→ Exercise instructions: Starting at the beginning of the records and continuing through the line with "pos(762,175)", reproduce those lines with "dropdown" swapped for "menu" and everything else unchanged. Leave the pictures out of your answer.

::: Given information :::

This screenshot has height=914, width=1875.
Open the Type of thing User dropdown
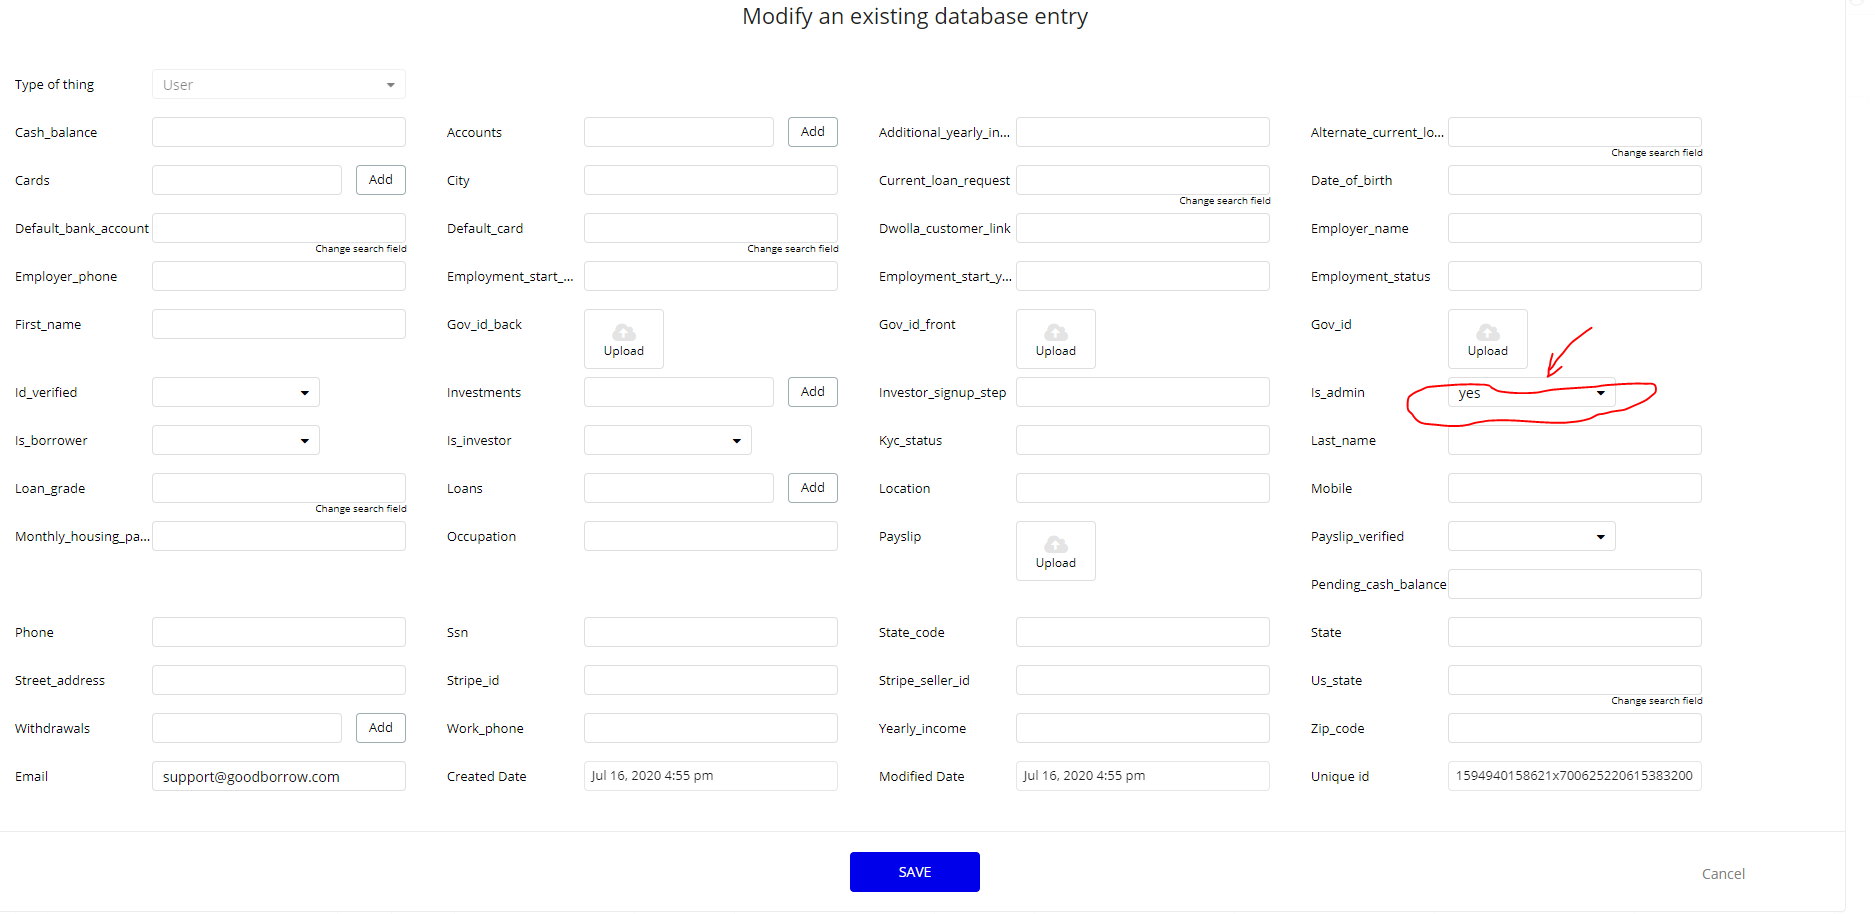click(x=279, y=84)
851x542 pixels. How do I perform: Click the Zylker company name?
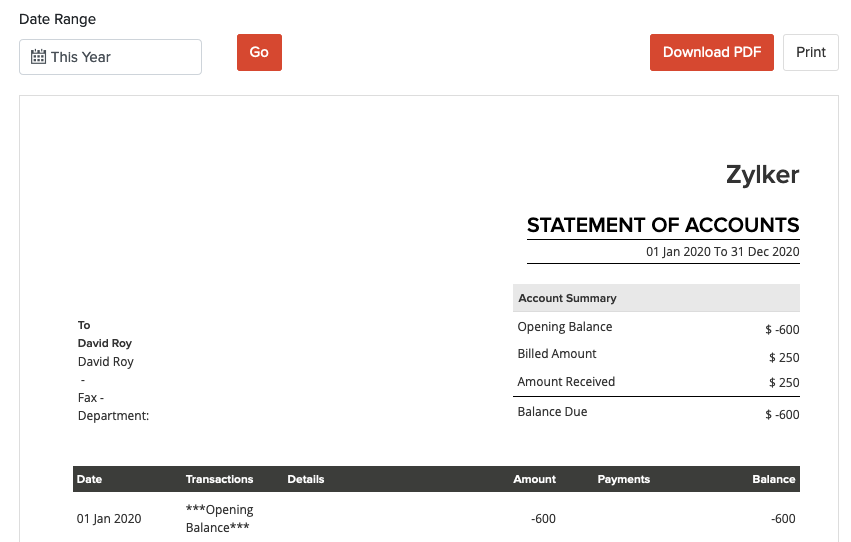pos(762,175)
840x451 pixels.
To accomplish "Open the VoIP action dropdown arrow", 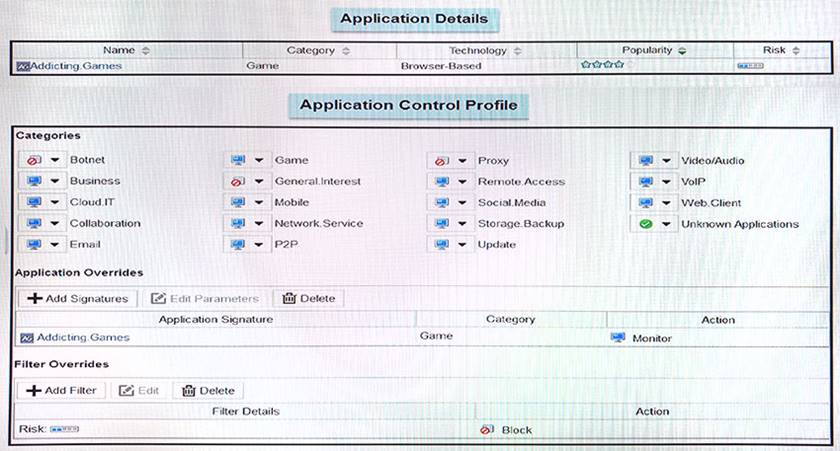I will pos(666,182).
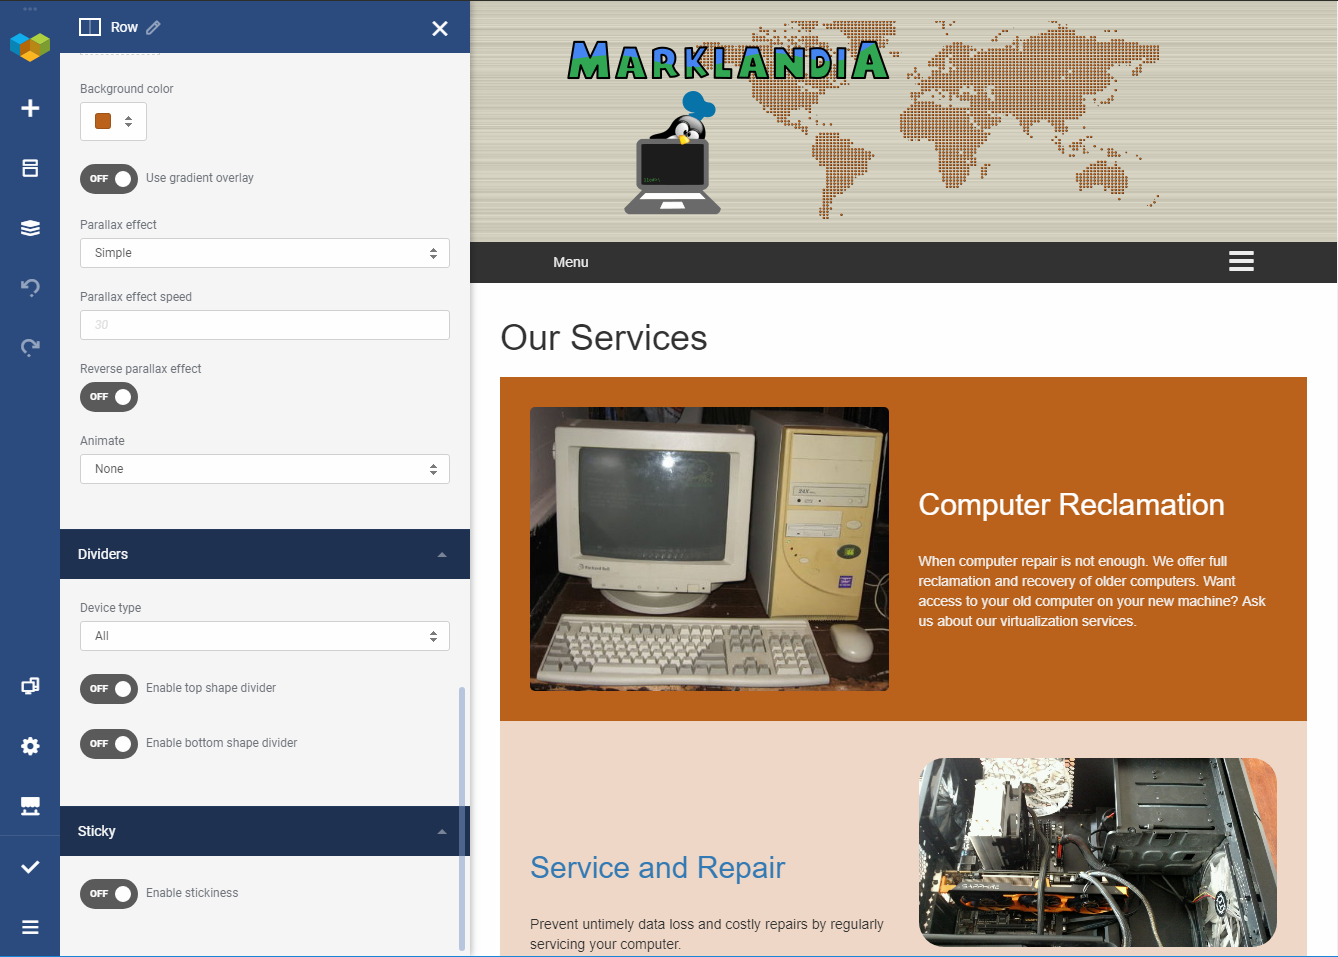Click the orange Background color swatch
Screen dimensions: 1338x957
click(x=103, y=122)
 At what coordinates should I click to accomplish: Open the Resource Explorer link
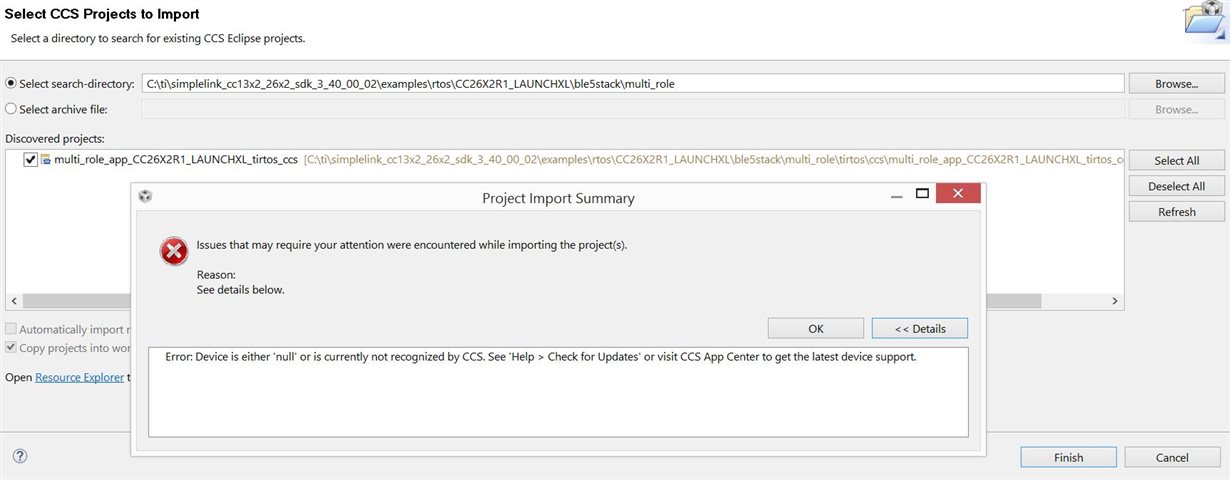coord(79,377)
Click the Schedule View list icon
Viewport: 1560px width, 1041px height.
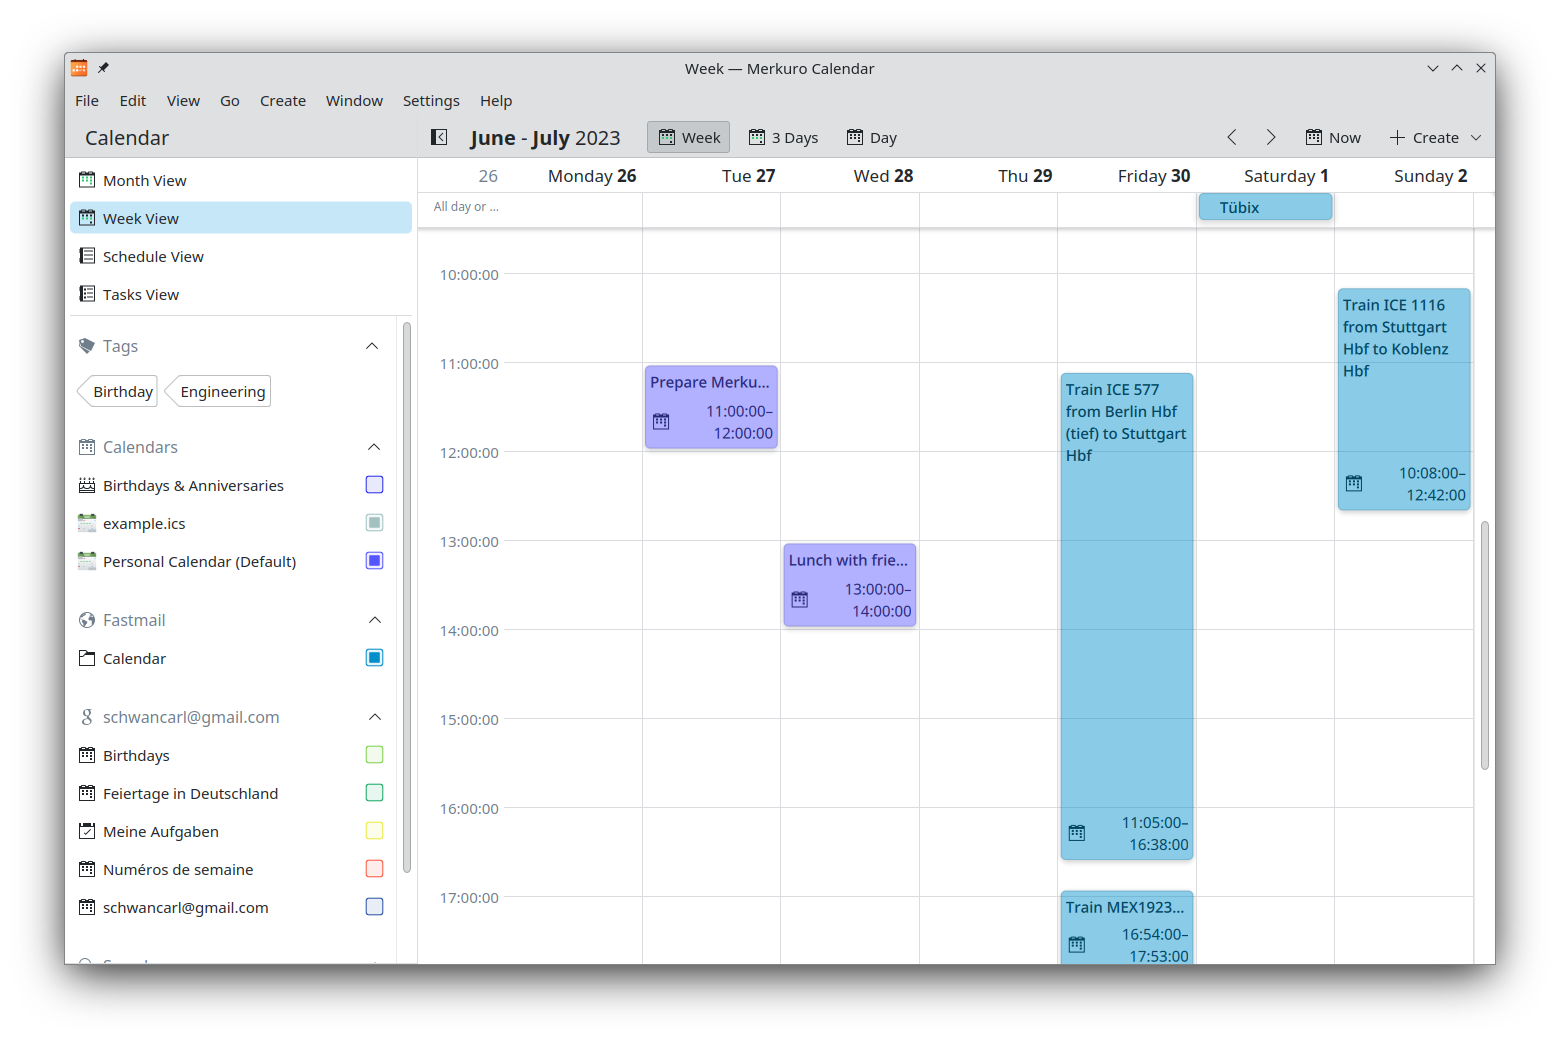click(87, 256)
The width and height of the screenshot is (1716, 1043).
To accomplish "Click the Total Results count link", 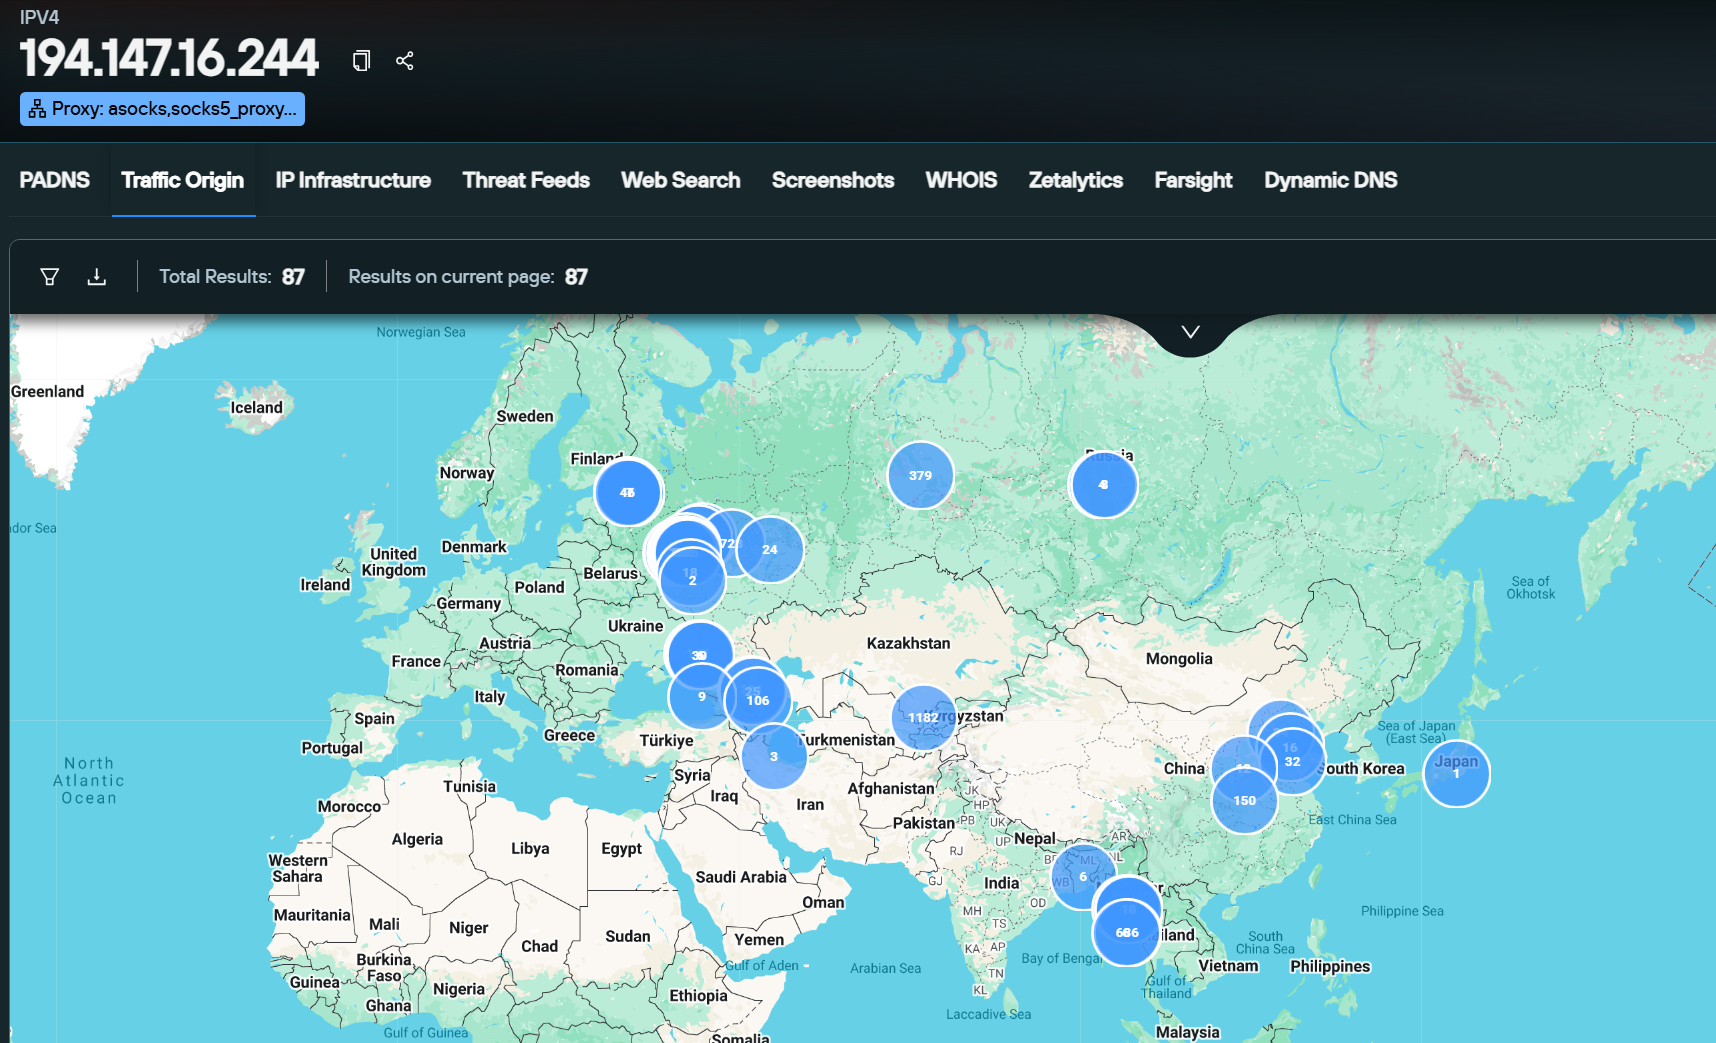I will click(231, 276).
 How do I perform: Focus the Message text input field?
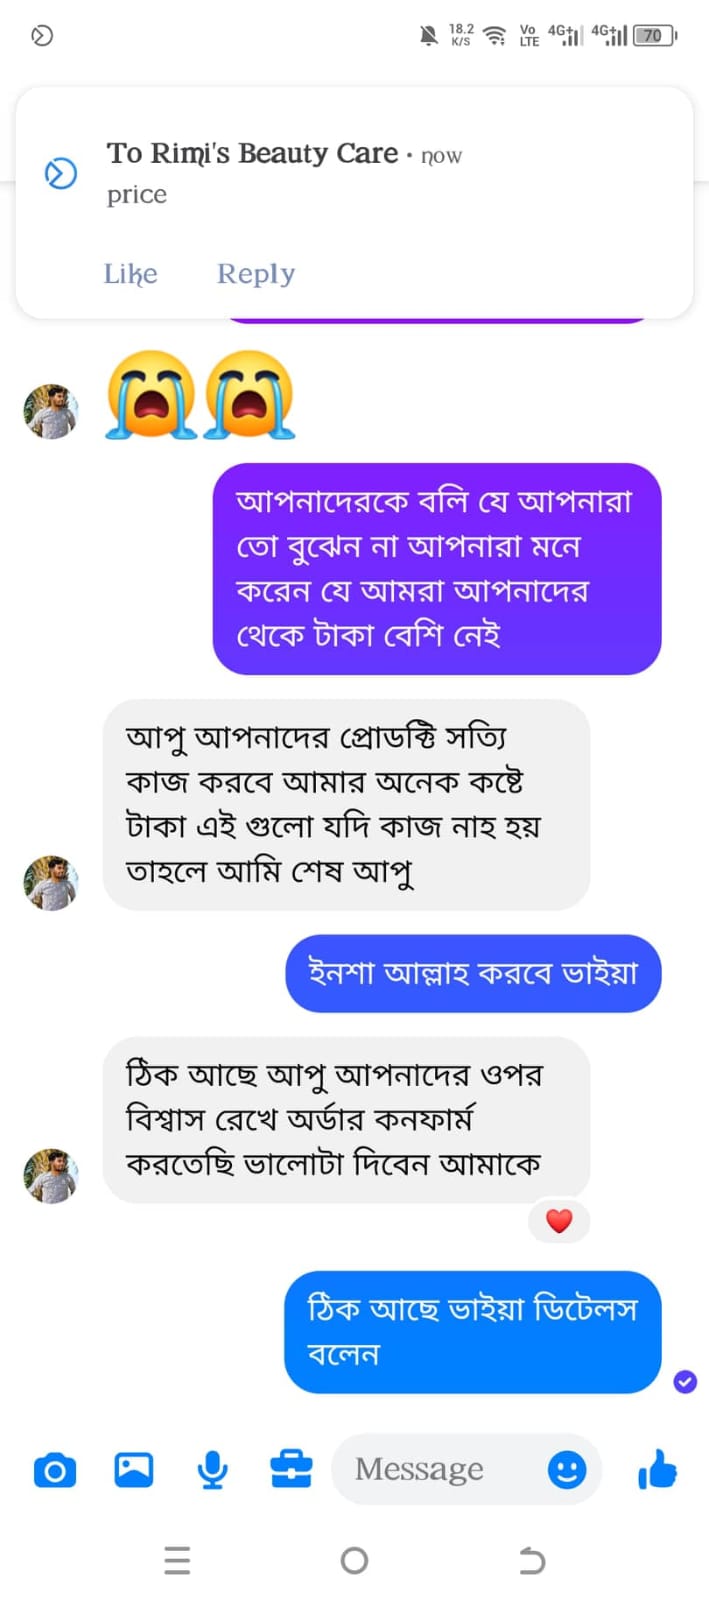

:::

→ Exercise result:
This screenshot has height=914, width=1875.
Open the Type of thing User menu
click(x=279, y=84)
851x542 pixels. How do I perform: Click the Zylker company name?
pos(762,175)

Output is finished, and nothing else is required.